> **Aim**: Render the items below as a JSON array of strings, with one string for each line and any blank lines omitted.

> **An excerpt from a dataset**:
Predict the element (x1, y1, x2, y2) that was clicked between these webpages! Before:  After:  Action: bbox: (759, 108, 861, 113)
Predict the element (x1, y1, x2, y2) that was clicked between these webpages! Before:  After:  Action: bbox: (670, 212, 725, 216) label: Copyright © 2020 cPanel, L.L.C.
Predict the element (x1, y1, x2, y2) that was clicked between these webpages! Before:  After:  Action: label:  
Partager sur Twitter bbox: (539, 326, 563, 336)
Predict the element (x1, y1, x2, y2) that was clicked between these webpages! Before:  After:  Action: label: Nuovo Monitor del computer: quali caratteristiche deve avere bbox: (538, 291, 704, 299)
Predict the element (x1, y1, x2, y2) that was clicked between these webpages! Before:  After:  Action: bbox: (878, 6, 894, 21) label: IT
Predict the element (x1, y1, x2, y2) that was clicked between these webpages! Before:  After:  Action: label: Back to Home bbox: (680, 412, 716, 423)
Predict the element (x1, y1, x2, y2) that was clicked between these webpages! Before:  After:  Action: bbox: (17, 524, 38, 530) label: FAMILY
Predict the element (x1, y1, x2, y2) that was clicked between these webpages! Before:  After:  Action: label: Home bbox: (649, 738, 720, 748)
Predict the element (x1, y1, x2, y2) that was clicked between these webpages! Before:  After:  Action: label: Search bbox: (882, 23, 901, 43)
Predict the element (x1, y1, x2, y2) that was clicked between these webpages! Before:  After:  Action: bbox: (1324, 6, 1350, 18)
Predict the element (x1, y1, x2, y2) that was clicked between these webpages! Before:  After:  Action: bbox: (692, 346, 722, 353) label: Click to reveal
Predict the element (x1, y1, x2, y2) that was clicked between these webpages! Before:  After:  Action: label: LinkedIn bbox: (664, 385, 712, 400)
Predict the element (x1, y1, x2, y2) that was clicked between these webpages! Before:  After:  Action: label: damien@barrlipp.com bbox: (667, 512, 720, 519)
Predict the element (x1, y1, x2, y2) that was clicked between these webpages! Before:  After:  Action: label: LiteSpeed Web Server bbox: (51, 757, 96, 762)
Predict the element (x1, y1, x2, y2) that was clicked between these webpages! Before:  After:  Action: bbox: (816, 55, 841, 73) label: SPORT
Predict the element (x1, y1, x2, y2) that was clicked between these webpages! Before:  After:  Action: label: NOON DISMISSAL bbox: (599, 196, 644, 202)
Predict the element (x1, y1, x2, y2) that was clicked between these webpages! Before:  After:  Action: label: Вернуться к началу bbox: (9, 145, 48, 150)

> **Exercise answer**:
[
  "Predict the element (x1, y1, x2, y2) that was clicked between these webpages! Before:  After:  Action: bbox: (759, 108, 861, 113)",
  "Predict the element (x1, y1, x2, y2) that was clicked between these webpages! Before:  After:  Action: bbox: (670, 212, 725, 216) label: Copyright © 2020 cPanel, L.L.C.",
  "Predict the element (x1, y1, x2, y2) that was clicked between these webpages! Before:  After:  Action: label:  ",
  "Partager sur Twitter bbox: (539, 326, 563, 336)",
  "Predict the element (x1, y1, x2, y2) that was clicked between these webpages! Before:  After:  Action: label: Nuovo Monitor del computer: quali caratteristiche deve avere bbox: (538, 291, 704, 299)",
  "Predict the element (x1, y1, x2, y2) that was clicked between these webpages! Before:  After:  Action: bbox: (878, 6, 894, 21) label: IT",
  "Predict the element (x1, y1, x2, y2) that was clicked between these webpages! Before:  After:  Action: label: Back to Home bbox: (680, 412, 716, 423)",
  "Predict the element (x1, y1, x2, y2) that was clicked between these webpages! Before:  After:  Action: bbox: (17, 524, 38, 530) label: FAMILY",
  "Predict the element (x1, y1, x2, y2) that was clicked between these webpages! Before:  After:  Action: label: Home bbox: (649, 738, 720, 748)",
  "Predict the element (x1, y1, x2, y2) that was clicked between these webpages! Before:  After:  Action: label: Search bbox: (882, 23, 901, 43)",
  "Predict the element (x1, y1, x2, y2) that was clicked between these webpages! Before:  After:  Action: bbox: (1324, 6, 1350, 18)",
  "Predict the element (x1, y1, x2, y2) that was clicked between these webpages! Before:  After:  Action: bbox: (692, 346, 722, 353) label: Click to reveal",
  "Predict the element (x1, y1, x2, y2) that was clicked between these webpages! Before:  After:  Action: label: LinkedIn bbox: (664, 385, 712, 400)",
  "Predict the element (x1, y1, x2, y2) that was clicked between these webpages! Before:  After:  Action: label: damien@barrlipp.com bbox: (667, 512, 720, 519)",
  "Predict the element (x1, y1, x2, y2) that was clicked between these webpages! Before:  After:  Action: label: LiteSpeed Web Server bbox: (51, 757, 96, 762)",
  "Predict the element (x1, y1, x2, y2) that was clicked between these webpages! Before:  After:  Action: bbox: (816, 55, 841, 73) label: SPORT",
  "Predict the element (x1, y1, x2, y2) that was clicked between these webpages! Before:  After:  Action: label: NOON DISMISSAL bbox: (599, 196, 644, 202)",
  "Predict the element (x1, y1, x2, y2) that was clicked between these webpages! Before:  After:  Action: label: Вернуться к началу bbox: (9, 145, 48, 150)"
]